Linux-GUIs
Bunte Fassaden

KomponentenPCWorkspace

Unter den gängigen Linux-Distributionen stehen fertige Desktop-Oberflächen zur Verfügung, in die die wichtigsten Anwendungen integriert sind. Die ressourcenfressenden Hauptvertreter KDE und GNOME werden dabei um schlanke Alternativen ergänzt.

Linux Desktops

Linux-GUIs

Grafische Oberflächen sind unter Linux das, was bei Windows die Arbeitsfläche ist. Während der Anwender bei Windows aber nur einen festen – allenfalls mit Tools veränderbaren – Desktop nutzen kann, bietet Linux die Freiheit bei der Wahl des Desktops.
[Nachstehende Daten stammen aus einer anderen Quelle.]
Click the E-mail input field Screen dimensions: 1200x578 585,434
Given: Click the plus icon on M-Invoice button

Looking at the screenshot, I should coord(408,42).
Schließlich ist es ein Grundgedanke von Linux, dem Anwender die Entscheidung über Einsatz, Konfiguration und Aussehen von möglichst allen Komponenten und Anwendungen zu überlassen – das gilt insbesondere auch für die grafische Bedienerführung. Möglich wird die Auswahl von mehreren Desktops durch eine Trennung der Oberfläche von den darunter liegenden Systemprogrammen zur Bereitstellung einer Grafikumgebung. Unterhalb der Oberfläche wird bei Linux das Client-Server-System X-Window in Form der freien Variante Xfree86 eingesetzt. Diese Umgebung stellt über Display- undWindow-Manager die Verbindung zwischen der Hardware und der Desktop- Anwendung bereit. Durch diese Architektur ist es dem Anwender möglich, je nach persönlichen Vorlieben unterschiedliche Benutzer-Interfaces zu verwenden.